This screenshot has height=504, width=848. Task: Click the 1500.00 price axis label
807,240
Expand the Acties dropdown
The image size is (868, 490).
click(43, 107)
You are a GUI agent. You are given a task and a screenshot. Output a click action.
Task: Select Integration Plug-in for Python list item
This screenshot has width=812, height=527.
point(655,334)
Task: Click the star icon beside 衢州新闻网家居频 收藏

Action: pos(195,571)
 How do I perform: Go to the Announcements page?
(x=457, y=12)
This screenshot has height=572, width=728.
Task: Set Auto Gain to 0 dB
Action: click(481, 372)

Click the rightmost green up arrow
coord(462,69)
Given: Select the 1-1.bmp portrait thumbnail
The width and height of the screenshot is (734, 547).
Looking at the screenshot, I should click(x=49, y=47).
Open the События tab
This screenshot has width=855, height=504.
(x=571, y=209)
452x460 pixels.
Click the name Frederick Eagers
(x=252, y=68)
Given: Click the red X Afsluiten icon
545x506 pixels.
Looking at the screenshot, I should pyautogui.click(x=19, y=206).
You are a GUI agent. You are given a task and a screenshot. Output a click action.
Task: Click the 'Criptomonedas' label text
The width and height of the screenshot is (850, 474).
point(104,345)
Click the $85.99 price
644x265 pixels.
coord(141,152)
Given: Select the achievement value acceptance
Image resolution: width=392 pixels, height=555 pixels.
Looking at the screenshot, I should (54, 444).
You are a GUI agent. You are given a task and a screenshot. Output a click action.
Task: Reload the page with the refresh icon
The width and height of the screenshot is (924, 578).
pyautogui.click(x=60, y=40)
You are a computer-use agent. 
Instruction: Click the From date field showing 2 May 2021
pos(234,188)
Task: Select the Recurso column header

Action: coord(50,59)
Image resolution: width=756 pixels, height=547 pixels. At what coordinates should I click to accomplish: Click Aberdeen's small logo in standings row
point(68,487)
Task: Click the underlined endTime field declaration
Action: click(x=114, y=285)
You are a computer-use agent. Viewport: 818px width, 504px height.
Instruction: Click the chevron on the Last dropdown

****************

> [Instructions for the task]: Starting at the first line of the material above, reproduce each line exactly up to and including the line with "Given: Select the 1-1.bmp portrait thumbnail".

> [Worked solution]:
This screenshot has height=504, width=848. Task: Click the 1500.00 price axis label
807,240
Expand the Acties dropdown
The image size is (868, 490).
click(43, 107)
You are a GUI agent. You are given a task and a screenshot. Output a click action.
Task: Select Integration Plug-in for Python list item
This screenshot has width=812, height=527.
point(655,334)
Task: Click the star icon beside 衢州新闻网家居频 收藏

Action: pos(195,571)
 How do I perform: Go to the Announcements page?
(x=457, y=12)
This screenshot has height=572, width=728.
Task: Set Auto Gain to 0 dB
Action: click(481, 372)

Click the rightmost green up arrow
coord(462,69)
Given: Select the 1-1.bmp portrait thumbnail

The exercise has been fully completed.